2020 climate target in Europe requires major cuts
Virtually all EU countries will have to make large cuts in greenhouse gases to ensure “fair” contributions to its goal of a 20 per cent reduction by 2020. Mediterranean countries that escaped lightly in the EU’s existing“burden sharing” arrangement running up to 2008-2012 will be hit hardest. EU leaders backed the 20 per cent by 2020 target earlier in 2007 and the European Commission has begun the politically delicate task of working out how each country should be asked to contribute. No numbers have been put publicly on the table until now. The German economics research institute DIW has tried to provide some data and has established that taking into account progress by each EU country since 1990 and national shares of emissions, every EU-25 country except Estonia, Latvia and Lithuania will have to cut emissions by between 13 and 28 per cent between 2004 and 2020.
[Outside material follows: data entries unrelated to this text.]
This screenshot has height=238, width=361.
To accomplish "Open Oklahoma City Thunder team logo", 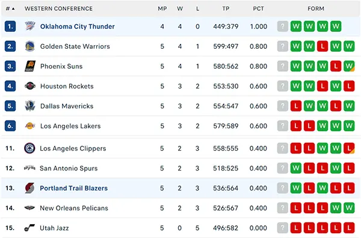I will coord(30,27).
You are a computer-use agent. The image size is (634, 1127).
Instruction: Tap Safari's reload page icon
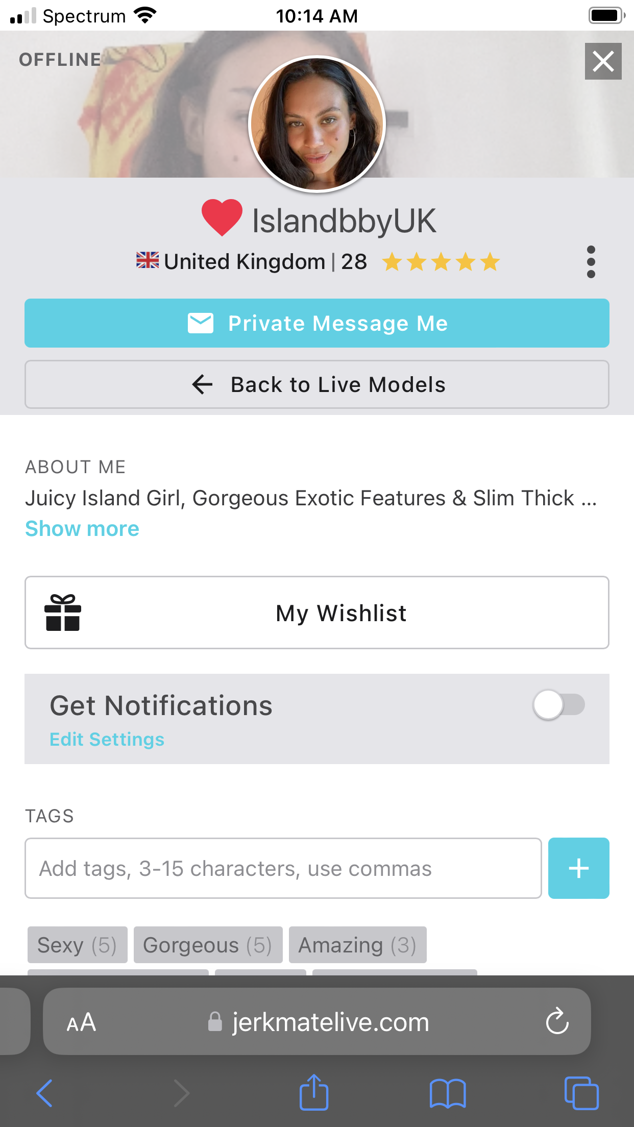(557, 1021)

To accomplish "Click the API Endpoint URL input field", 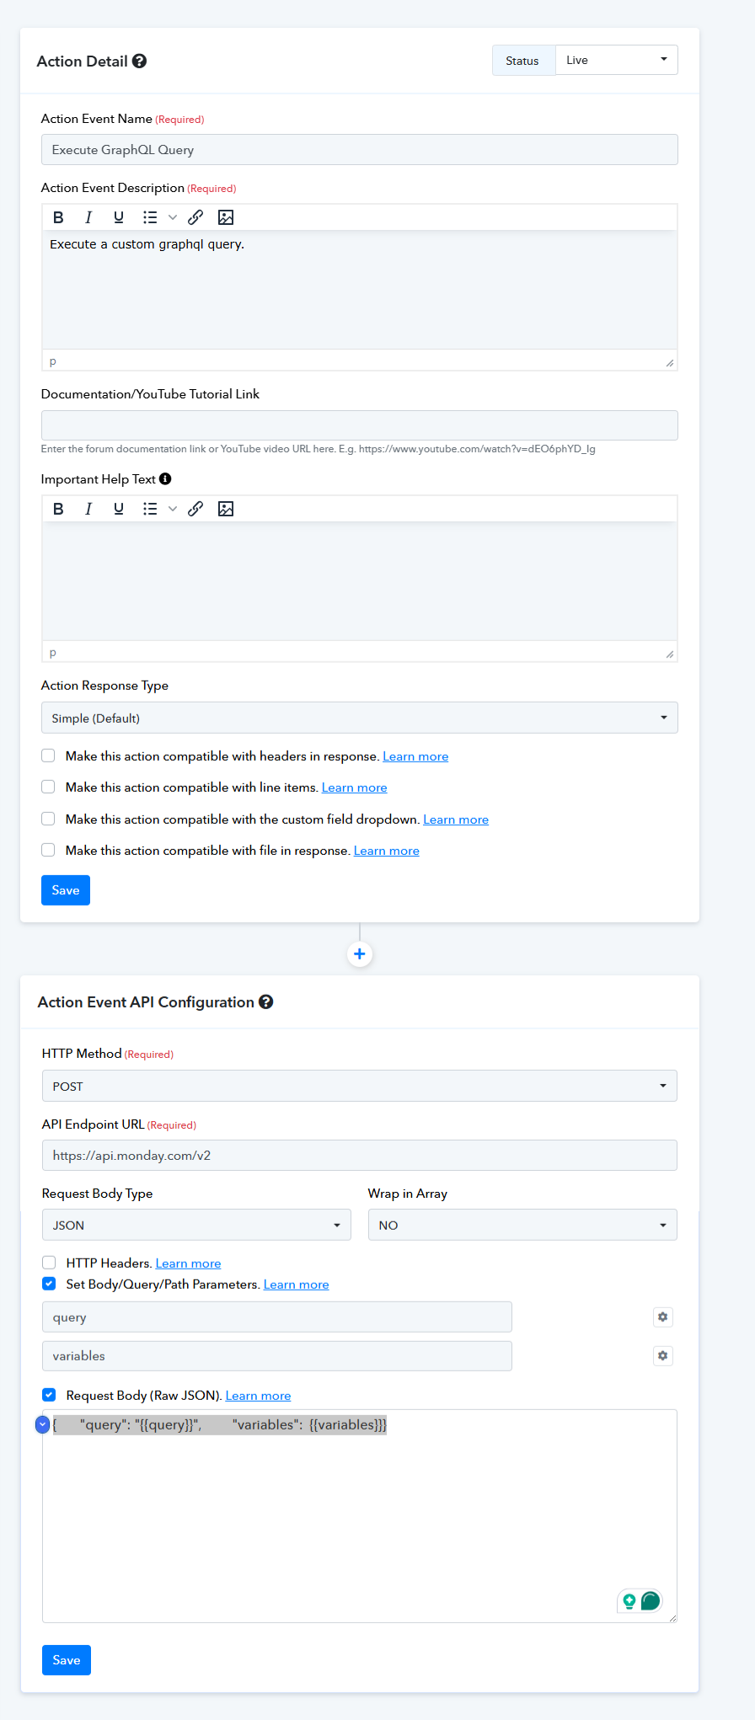I will [359, 1156].
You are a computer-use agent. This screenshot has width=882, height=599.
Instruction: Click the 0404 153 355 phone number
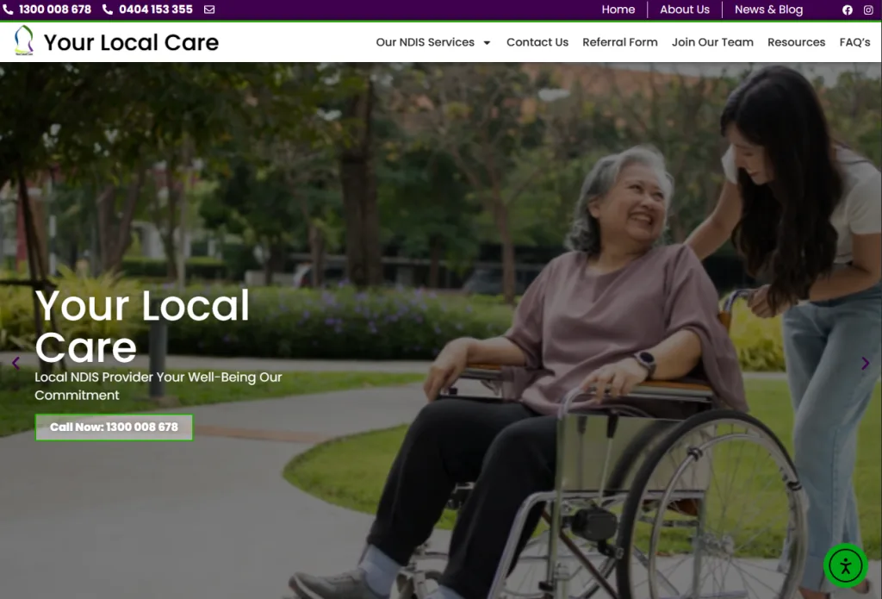pos(156,9)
Under the EU-15 burden sharing arrangement for Kyoto, national targets varied wildly from minus 28 per cent for Luxembourg to plus 27 per cent for Portugal. Performance against targets has also varied and many states are well off track to meet their Kyoto targets. Under DIW’s model, only Portugal among EU-15 countries (at plus 3 per cent) would be allowed any emissions increase between 1990 and 2020. Ireland, Greece and Spain, which were also permitted big increases up to 2008-2012, would have to reduce by 6 per cent, 6 per cent and 11 per cent respectively. At the top end of the scale, the UK would have to reduce by 30 per cent and Germany by 31 per cent. Taking into account countries’actual progress since 1990, or the lack of it, fair contributions to 20 per cent by 2020 would require even more equality, DIW calculates.
Among EU-15 countries, Germany, at 17 per cent, would actually have the easiest challenge, followed by the UK with 18 per cent. All other countries would have to reduce emissions by 20 per cent or more from 2004 levels. The countries with the toughest challenge would be Spain (28 percent), Portugal (27 percent), Ireland and Greece (both 25 percent), which were allowed the biggest rises up to 2008-2012 – and up to 2004 have overshot their limits by huge margins.
According to DIW, the EU-10 new member states will also have to make very meaningful contributions. Aside from Estonia, Latvia and Lithuania, required reductions from 2004 to 2020 will range from 13 per cent for Hungary and 14 per cent for Slovakia to minus 27 per cent each for Malta and Cyprus, two countries that, uniquely, have no Kyoto greenhouse gas target.